Published:
Author: Jeff Ström

Why "The Sweet Spot" is crucial for profitable automation

A common misconception in e-commerce and 3PL is that the threshold is too high and that automation solutions are expensive. Many believe that some kind of robotic warehouse is the only way to go.

Here we want to create a clearer picture, and give more companies the opportunity for successful and profitable automation. With the support of data from your system (e.g. WMS or ERP), we find together what we at e-motions call "the sweet spot".

The sweet spot is the point where you get the best return on investment.

Here is a clear picture of how many picking locations we can complete as a percentage of all picks. It is also where - and only where - our focus for automation should be.

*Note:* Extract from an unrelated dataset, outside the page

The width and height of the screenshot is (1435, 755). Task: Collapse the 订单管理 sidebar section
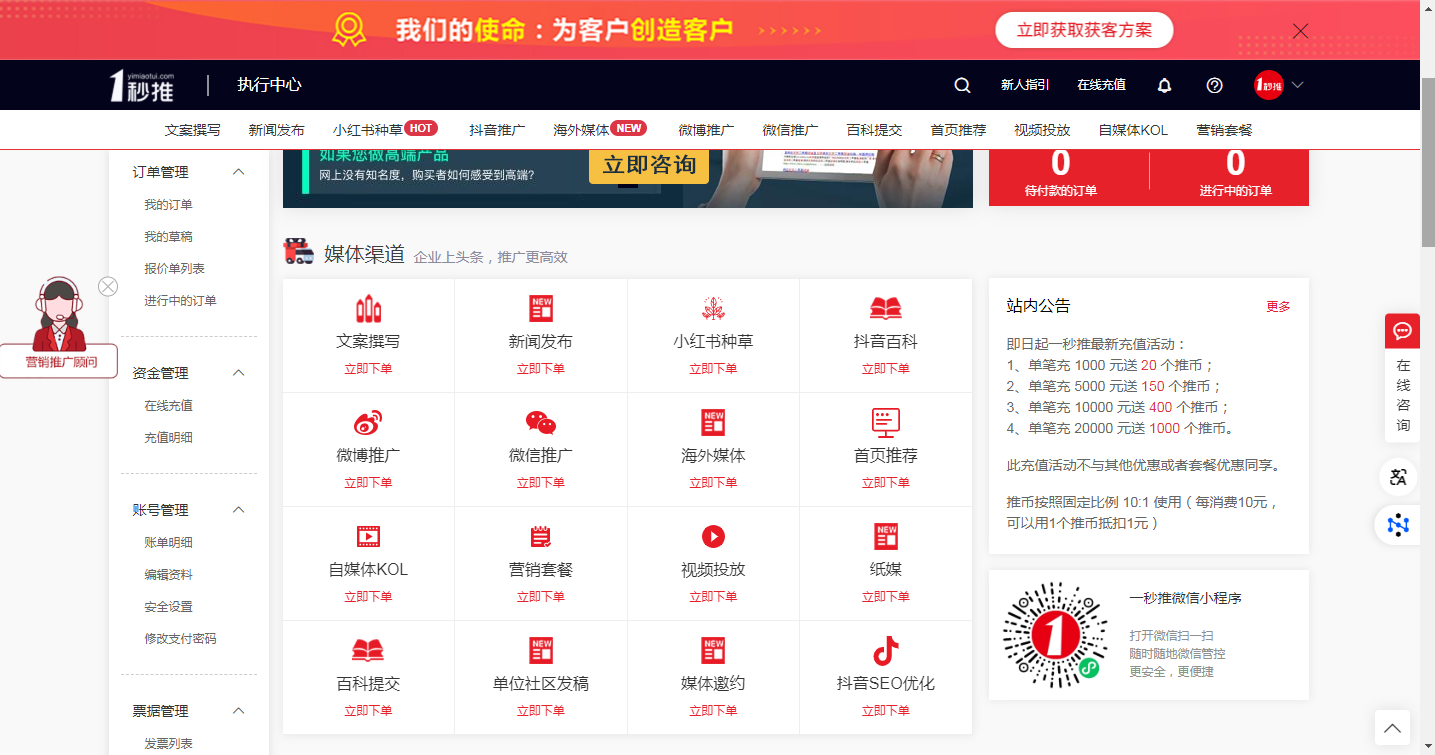pyautogui.click(x=238, y=172)
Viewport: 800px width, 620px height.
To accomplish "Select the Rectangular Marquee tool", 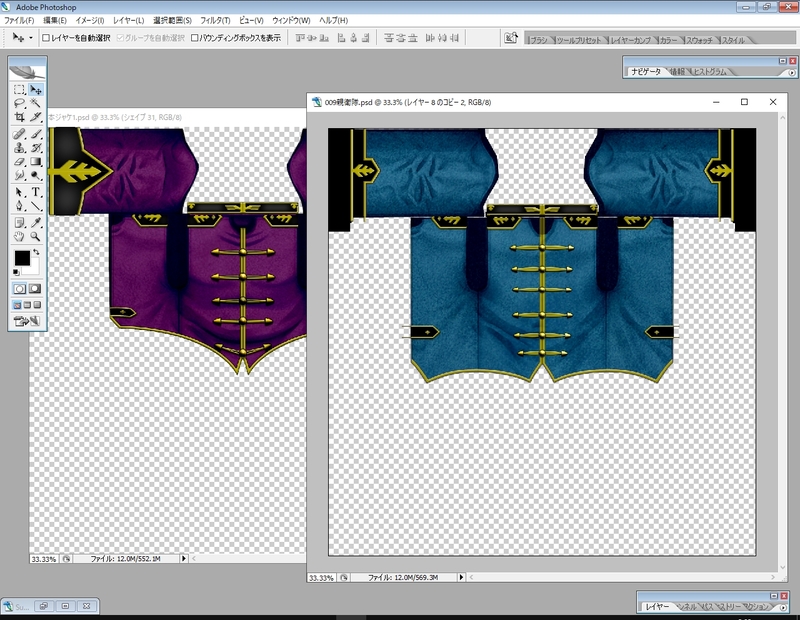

With our Pick-to-Light (or Pick-by-light as some say), we can make a huge difference with a small investment. The PTL often solves a higher percentage of the total order backlog than what you think at first glance. In the image above, we see a typical curve for what a 3PL, or e-retailer's, relationship looks like between the number of storage locations (x-axis) and the percentage of our orders we can complete (y-axis). For example, with 96 picking locations, we can fulfill 60% of all orders.

80-20

Where is your sweet spot?

Here are three important takeaways:

  1. Let the data guide you to get the most optimized flow possible.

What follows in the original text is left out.